## Word and element locating data
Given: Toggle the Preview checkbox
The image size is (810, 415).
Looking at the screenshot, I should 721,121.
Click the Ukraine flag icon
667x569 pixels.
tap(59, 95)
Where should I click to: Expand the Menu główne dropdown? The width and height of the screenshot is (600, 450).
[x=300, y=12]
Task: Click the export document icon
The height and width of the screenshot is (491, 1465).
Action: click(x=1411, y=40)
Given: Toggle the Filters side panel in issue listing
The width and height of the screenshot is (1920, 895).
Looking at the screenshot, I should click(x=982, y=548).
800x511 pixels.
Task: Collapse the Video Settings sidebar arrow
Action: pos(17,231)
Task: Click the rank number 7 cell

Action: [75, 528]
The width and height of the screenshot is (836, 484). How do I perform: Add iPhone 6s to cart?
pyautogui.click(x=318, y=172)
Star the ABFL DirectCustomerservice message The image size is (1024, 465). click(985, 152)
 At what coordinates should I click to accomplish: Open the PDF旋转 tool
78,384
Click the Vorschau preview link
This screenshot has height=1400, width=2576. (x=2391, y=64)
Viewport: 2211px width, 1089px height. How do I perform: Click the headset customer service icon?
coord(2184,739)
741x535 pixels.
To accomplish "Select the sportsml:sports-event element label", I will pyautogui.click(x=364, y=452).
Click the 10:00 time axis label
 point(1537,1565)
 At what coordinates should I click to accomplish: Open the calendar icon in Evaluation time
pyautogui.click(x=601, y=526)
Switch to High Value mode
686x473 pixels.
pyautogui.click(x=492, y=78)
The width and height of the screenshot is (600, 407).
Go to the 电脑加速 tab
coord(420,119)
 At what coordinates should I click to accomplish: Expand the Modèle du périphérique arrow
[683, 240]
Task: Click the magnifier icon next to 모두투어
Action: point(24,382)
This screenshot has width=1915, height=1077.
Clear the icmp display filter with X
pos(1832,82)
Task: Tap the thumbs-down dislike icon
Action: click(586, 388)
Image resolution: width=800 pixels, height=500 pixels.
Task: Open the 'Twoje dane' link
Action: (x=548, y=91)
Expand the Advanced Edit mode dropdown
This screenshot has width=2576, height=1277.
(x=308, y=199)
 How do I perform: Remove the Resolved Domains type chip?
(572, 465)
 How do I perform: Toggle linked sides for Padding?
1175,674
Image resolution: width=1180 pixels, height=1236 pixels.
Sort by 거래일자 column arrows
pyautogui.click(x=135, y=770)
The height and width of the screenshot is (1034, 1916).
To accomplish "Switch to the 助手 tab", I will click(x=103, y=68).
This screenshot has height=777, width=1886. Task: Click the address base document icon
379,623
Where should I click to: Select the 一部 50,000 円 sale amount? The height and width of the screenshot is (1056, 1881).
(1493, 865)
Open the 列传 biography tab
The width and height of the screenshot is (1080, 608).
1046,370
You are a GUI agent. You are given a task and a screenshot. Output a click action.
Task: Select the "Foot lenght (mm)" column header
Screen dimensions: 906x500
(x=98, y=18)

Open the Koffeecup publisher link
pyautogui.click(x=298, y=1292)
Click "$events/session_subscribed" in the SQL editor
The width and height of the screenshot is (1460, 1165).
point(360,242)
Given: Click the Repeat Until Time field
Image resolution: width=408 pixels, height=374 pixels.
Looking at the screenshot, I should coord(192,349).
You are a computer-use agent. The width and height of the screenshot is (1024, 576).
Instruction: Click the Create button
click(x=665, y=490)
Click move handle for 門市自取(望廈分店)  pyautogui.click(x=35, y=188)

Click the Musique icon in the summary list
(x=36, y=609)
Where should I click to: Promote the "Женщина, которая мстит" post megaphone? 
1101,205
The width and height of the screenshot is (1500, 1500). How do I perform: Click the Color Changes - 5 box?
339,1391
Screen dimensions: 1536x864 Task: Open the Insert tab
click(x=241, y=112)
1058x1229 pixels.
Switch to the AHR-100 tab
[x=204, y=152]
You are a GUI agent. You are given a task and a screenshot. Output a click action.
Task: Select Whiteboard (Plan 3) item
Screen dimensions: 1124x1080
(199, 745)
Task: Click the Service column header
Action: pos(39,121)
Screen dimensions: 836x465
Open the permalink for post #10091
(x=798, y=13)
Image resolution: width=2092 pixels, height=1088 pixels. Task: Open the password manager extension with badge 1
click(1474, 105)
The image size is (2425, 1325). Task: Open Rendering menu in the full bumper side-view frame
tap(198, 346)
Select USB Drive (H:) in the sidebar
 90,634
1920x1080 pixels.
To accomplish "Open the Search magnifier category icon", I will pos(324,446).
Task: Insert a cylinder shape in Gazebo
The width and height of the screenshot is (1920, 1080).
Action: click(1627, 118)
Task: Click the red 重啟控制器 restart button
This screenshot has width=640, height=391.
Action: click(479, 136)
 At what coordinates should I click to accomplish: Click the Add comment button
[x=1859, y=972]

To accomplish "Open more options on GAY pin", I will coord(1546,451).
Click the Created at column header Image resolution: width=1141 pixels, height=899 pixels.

## Exercise details
Can you return, word for word, every line from the one with "Click the Ukraine flag icon" up to and including the one with "coord(420,119)"?

## Final result
Click the Ukraine flag icon
667x569 pixels.
tap(59, 95)
Where should I click to: Expand the Menu główne dropdown? The width and height of the screenshot is (600, 450).
[x=300, y=12]
Task: Click the export document icon
The height and width of the screenshot is (491, 1465).
Action: click(x=1411, y=40)
Given: Toggle the Filters side panel in issue listing
The width and height of the screenshot is (1920, 895).
Looking at the screenshot, I should click(x=982, y=548).
800x511 pixels.
Task: Collapse the Video Settings sidebar arrow
Action: pos(17,231)
Task: Click the rank number 7 cell

Action: [75, 528]
The width and height of the screenshot is (836, 484). How do I perform: Add iPhone 6s to cart?
pyautogui.click(x=318, y=172)
Star the ABFL DirectCustomerservice message The image size is (1024, 465). click(985, 152)
 At what coordinates should I click to accomplish: Open the PDF旋转 tool
78,384
Click the Vorschau preview link
This screenshot has height=1400, width=2576. (x=2391, y=64)
Viewport: 2211px width, 1089px height. How do I perform: Click the headset customer service icon?
coord(2184,739)
741x535 pixels.
To accomplish "Select the sportsml:sports-event element label", I will pyautogui.click(x=364, y=452).
Click the 10:00 time axis label
 point(1537,1565)
 At what coordinates should I click to accomplish: Open the calendar icon in Evaluation time
pyautogui.click(x=601, y=526)
Switch to High Value mode
686x473 pixels.
pyautogui.click(x=492, y=78)
The width and height of the screenshot is (600, 407).
Go to the 电脑加速 tab
coord(420,119)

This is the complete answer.